There are some caveates to bear in mind when using this tool.
- No Impala - IMHO I don't think the Pi has enough power whilst running other Hadoop components - happy to receive pull requests :-)
- No Sentry - access to the data on the cluster will be based around HDFS security.
- Not a production reference - it's a learning exercise, given the performance of the cluster you really wouldn't want to run anything "real" on there.

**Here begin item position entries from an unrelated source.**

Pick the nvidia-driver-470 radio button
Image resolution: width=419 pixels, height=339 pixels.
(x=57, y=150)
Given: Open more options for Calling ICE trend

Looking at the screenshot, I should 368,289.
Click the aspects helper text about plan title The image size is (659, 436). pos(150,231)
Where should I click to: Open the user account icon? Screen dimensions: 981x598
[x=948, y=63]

- Teeny amount of memory so only basic stuff - The 1GB of ram on the Pi is a real limitation, you're really only going to be able to one task at a time, so go easy on it.

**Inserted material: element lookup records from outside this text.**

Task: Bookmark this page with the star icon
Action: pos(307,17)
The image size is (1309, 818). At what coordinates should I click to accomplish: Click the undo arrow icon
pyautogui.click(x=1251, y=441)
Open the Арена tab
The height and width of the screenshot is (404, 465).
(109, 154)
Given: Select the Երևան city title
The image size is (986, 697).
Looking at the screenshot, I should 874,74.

- Its slowwwwwwwww - the combination of teeny amount of RAM and only 4 cores means this is not built for speed, be realistic with your expectations!
- Setup requires basic linux command line fu and understanding of network configuration - you are going to be compiling applications, running chef code and possibly doing a little fault finding, you'll need some moderate linux sysadmin skills for this.

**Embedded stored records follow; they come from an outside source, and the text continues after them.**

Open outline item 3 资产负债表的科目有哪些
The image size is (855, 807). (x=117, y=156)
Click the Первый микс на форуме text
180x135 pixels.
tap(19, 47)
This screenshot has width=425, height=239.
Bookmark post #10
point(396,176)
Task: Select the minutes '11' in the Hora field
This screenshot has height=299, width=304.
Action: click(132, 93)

- It's compiles and configures correctly as of NOW - there are loads of dependencies on 3rd party libraries and packages, both when compiling binaries or configuring the cluster, but things get move, deleted or just change, you'll need to be able to diagnose problems and change settings.
- Ask if you want help - github issues are ideal but please be clear in what attempts you have made to diagnose and fix.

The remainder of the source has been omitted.